The trustees hold legal title to the trust property, but they are obliged to hold the property for the benefit of one or more individuals or organizations. usually specified by the settlor, who hold equitable title. The trustees owe a fiduciary duty to the beneficiaries, who are the "beneficial" owners of the trust property. - trustee
- A fiduciary who holds or controls property for the benefit of another.
- See ► Trust
- Truth-in-Lending
- A federal law that requires lenders to fully disclose, in writing, the terms and conditions of a mortgage, including the annual percentage rate (APR), total finance charges, amount financed, total payments, schedule of payments, late payment charges, prepayment penalty (if any), assumption options (which indicate the lender's willingness to allow a future buyer to take over your original loan), and other charges.

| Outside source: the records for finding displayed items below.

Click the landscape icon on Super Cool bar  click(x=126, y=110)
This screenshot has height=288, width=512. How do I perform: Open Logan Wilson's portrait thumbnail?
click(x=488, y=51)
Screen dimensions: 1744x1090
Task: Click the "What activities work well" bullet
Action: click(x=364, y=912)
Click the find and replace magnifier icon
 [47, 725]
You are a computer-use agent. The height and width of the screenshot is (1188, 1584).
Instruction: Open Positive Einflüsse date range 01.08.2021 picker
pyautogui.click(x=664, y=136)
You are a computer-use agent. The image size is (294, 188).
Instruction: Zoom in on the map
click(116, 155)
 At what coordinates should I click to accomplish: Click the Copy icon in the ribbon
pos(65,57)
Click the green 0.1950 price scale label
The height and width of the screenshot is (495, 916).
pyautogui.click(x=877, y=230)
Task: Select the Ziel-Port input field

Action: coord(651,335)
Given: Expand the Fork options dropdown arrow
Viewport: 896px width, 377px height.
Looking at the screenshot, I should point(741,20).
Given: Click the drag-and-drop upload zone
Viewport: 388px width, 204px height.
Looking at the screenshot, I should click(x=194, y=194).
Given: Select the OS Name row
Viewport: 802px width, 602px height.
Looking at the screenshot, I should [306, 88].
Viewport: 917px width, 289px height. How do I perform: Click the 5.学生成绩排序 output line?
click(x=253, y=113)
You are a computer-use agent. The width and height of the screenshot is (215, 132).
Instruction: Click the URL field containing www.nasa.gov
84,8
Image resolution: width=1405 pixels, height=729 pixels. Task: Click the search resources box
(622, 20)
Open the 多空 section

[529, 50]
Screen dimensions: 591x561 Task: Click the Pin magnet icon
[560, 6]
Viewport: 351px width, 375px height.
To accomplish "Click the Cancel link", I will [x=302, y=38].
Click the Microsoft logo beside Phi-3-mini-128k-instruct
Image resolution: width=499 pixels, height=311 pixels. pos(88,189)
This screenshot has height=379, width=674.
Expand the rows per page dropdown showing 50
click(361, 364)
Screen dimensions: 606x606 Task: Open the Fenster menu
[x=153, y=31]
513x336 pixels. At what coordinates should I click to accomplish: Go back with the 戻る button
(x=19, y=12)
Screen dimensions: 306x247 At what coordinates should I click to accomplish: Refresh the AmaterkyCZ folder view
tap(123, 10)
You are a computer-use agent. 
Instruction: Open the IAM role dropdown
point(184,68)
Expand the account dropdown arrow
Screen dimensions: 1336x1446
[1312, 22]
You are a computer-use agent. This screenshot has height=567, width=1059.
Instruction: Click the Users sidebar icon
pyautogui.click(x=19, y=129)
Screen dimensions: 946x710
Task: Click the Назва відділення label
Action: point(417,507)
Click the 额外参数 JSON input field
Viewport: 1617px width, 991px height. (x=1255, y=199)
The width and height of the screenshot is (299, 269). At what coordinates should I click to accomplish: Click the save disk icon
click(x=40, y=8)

The Truth in Lending Act (TILA) of 1968 is a United States federal law designed to protect consumers in credit transactions by requiring clear disclosure of key terms of the lending arrangement and all costs. The statute is contained in title I of the Consumer Credit Protection Act. Most of the specific requirements imposed by TILA are found in Regulation Z, so a reference to the requirements of TILA usually refers to the requirements contained in Regulation Z as well as the statute itself. The purpose of TILA is to promote the informed use of consumer credit by requiring disclosures about its terms and cost. TILA also gives consumers the right to cancel certain credit transactions that involve a lien on a consumer's principal dwelling, regulates certain credit card practices, and provides a means for fair and timely resolution of credit billing disputes. With the exception of certain high-cost mortgage loans, TILA does not regulate the charges that may be imposed for consumer credit. Rather, it requires a maximum interest rate to be stated in variable-rate contracts secured by the consumer's dwelling. It also imposes limitations on home equity plans and certain higher-cost mortgages. The regulation prohibits certain acts or practices in connection with credit secured by a consumer's principal dwelling. - two-step mortgage
- An adjustable-rate mortgage (ARM) that has one interest rate for the first five or seven years of its mortgage term and a different interest rate for the remainder of the amortization term.
- two- to four-family property
- A property that consists of a structure that provides living space (dwelling units) for two to four families, although ownership of the structure is evidenced by a single deed.